Devant la puissante Chambre de Commerce de Genève (CCIG), la Première Ministre Judith Suminwa a redéfini le rôle de la RDC sur l’échiquier minier mondial. Kinshasa ne se présente plus comme un simple fournisseur de matières premières, mais comme un partenaire exigeant et maître de sa destinée. L’heure est à la transparence, à la bonne gouvernance et au partage équitable des richesses.
Le « gagnant-gagnant » pour mettre fin à l’hypocrisie
Judith Suminwa Tuluka, entourée des ministres de la Justice et des Mines, a présenté aux investisseurs genevois un nouveau contrat de confiance. Ce narratif audacieux commence par une vérité simple, loin de l’extractivisme. « La première ressource, ce ne sont pas les mines, ce sont les ressources humaines… Ce que nous voulons, nous, RDC, c’est de travailler avec vous dans un partenariat gagnant-gagnant », a-t-elle déclaré.
Le Ministre Patrick Muyaya a souligné l’urgence de cette réforme. D’après lui, le secteur minier est la principale raison de la guerre de l’Est, d’où l’importance cruciale accordée à la traçabilité pour endiguer le conflit.

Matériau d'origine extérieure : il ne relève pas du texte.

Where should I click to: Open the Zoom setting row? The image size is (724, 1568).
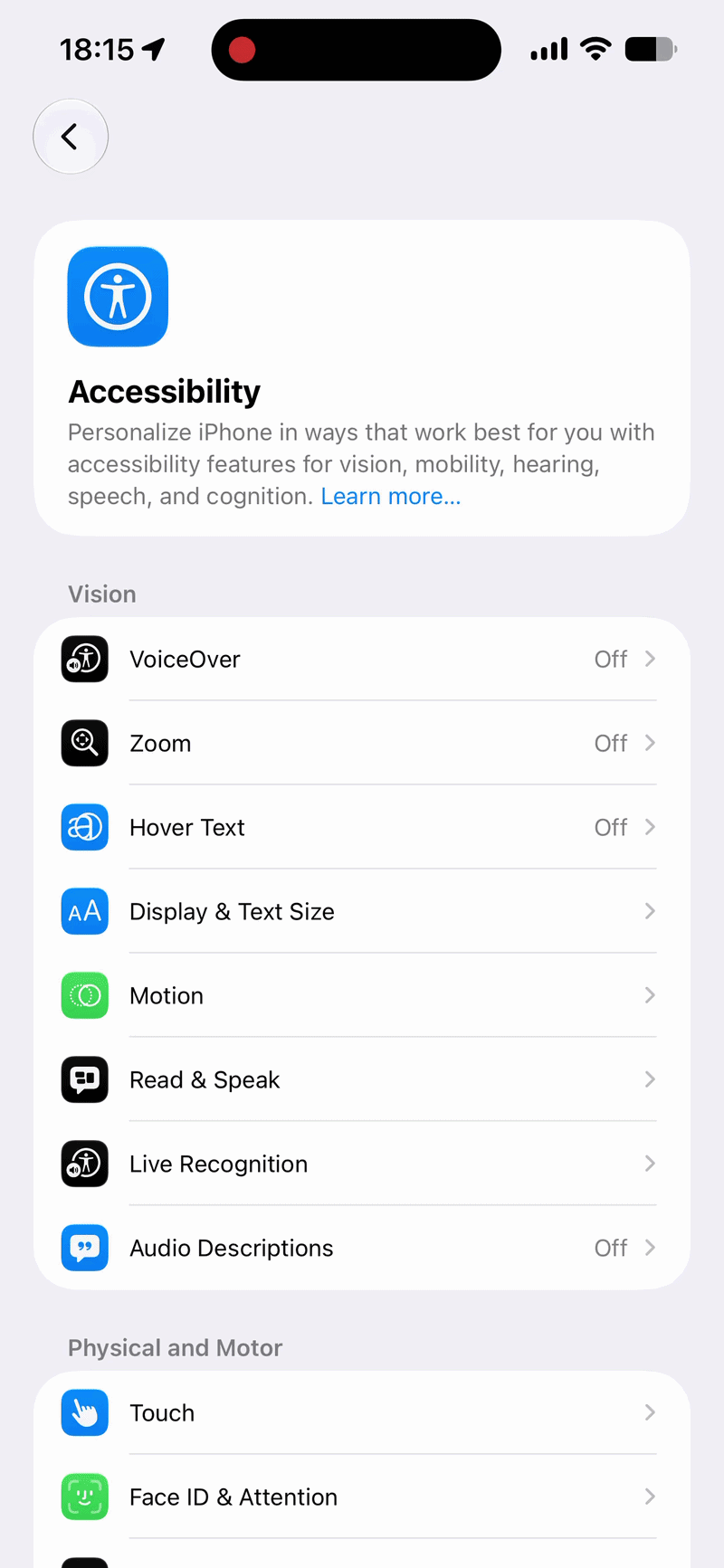[362, 743]
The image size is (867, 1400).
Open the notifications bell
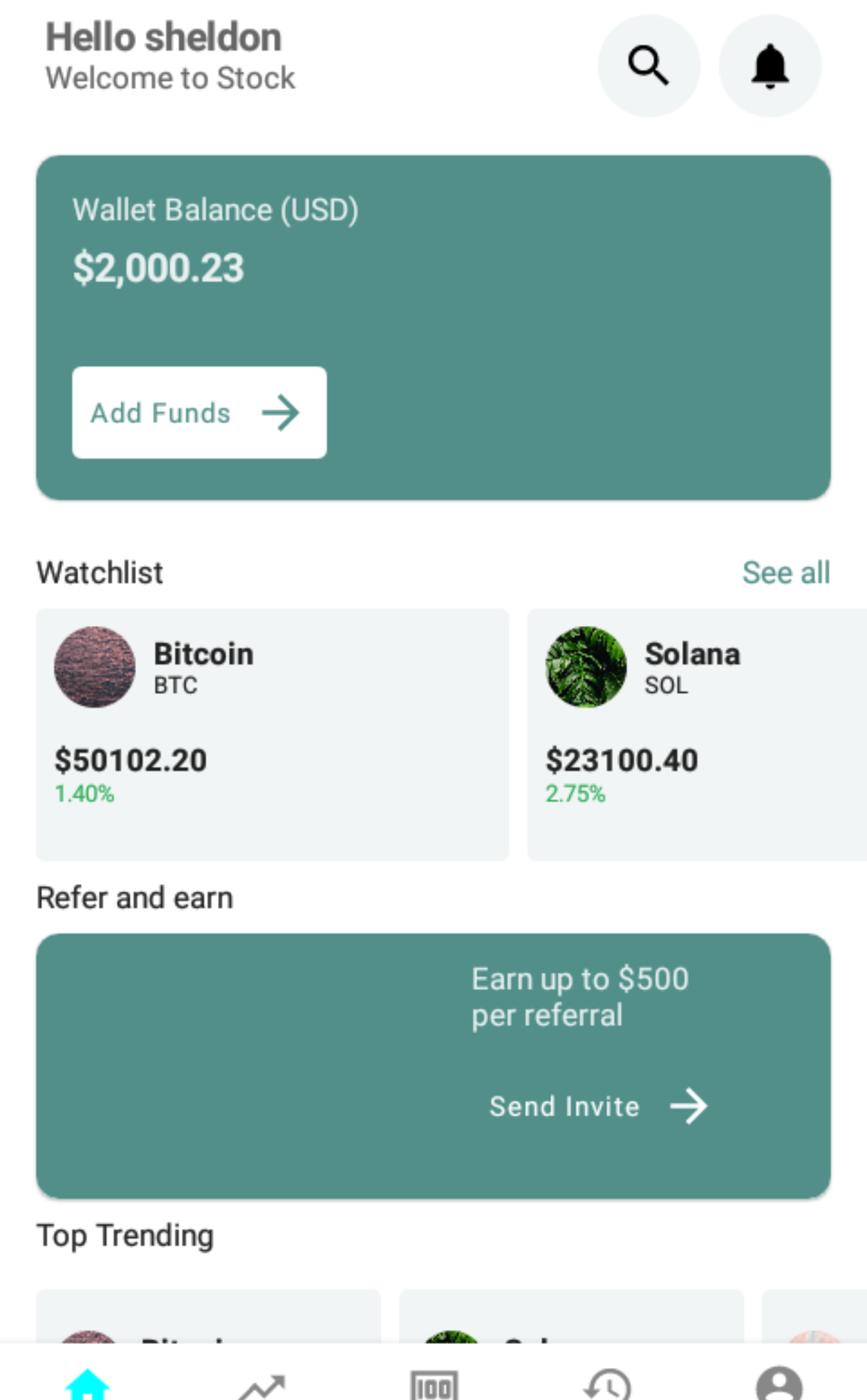[x=770, y=66]
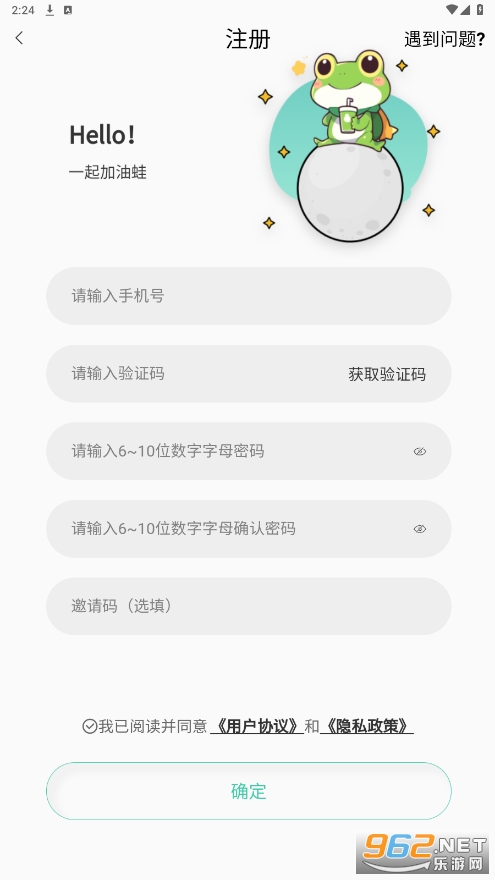Tap the 请输入验证码 code field

coord(191,374)
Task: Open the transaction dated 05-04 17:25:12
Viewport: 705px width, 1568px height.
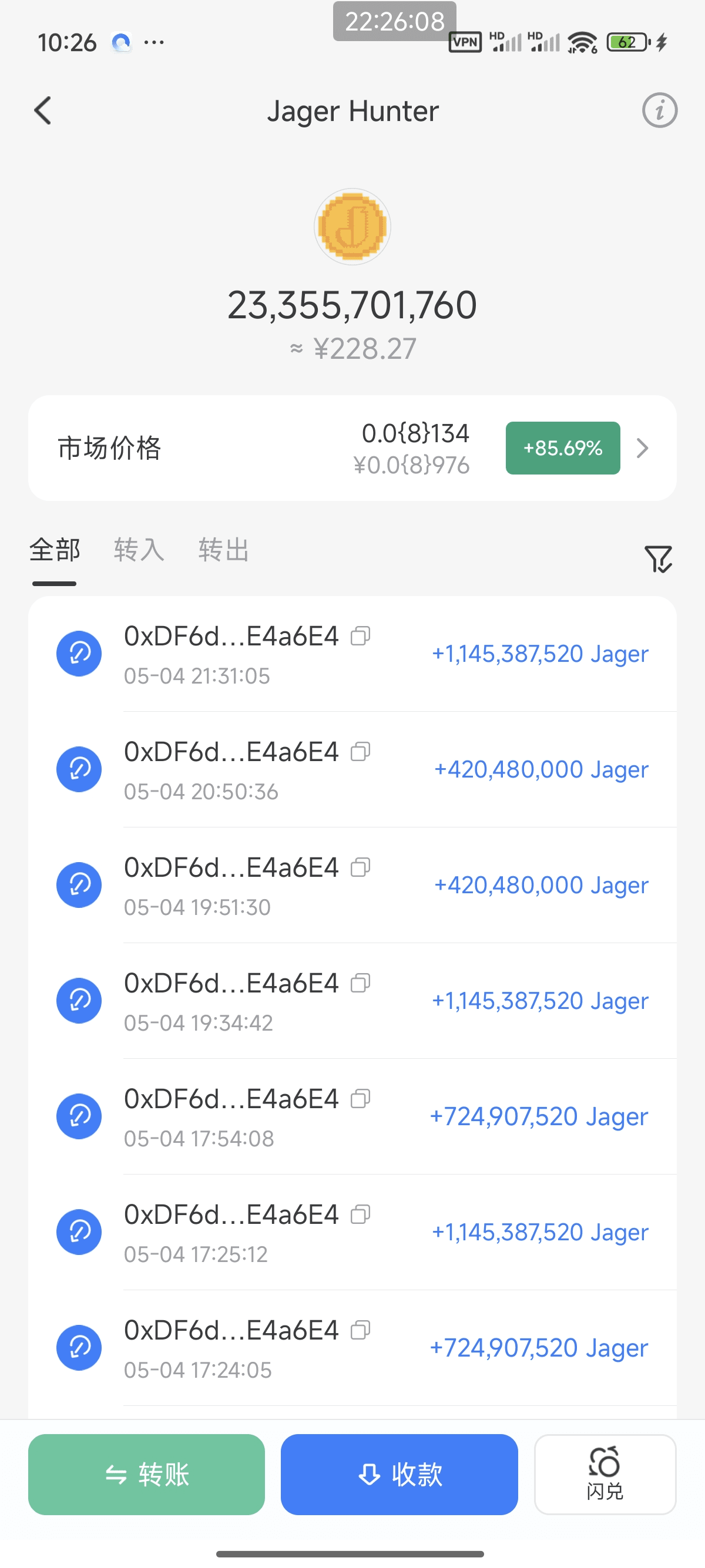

Le message, centré sur une gouvernance solide, a été écouté avec attention. « Le message qui a été passé ici d’une vraie volonté des autorités de Kinshasa… est un message qui a été entendu… », a confirmé Vincent Subilia (CCIG). En appelant à des investissements responsables et durables, Kinshasa force la Place genevoise à un engagement mutuellement bénéfique, transformant la richesse du sous-sol en bien-être durable pour son peuple.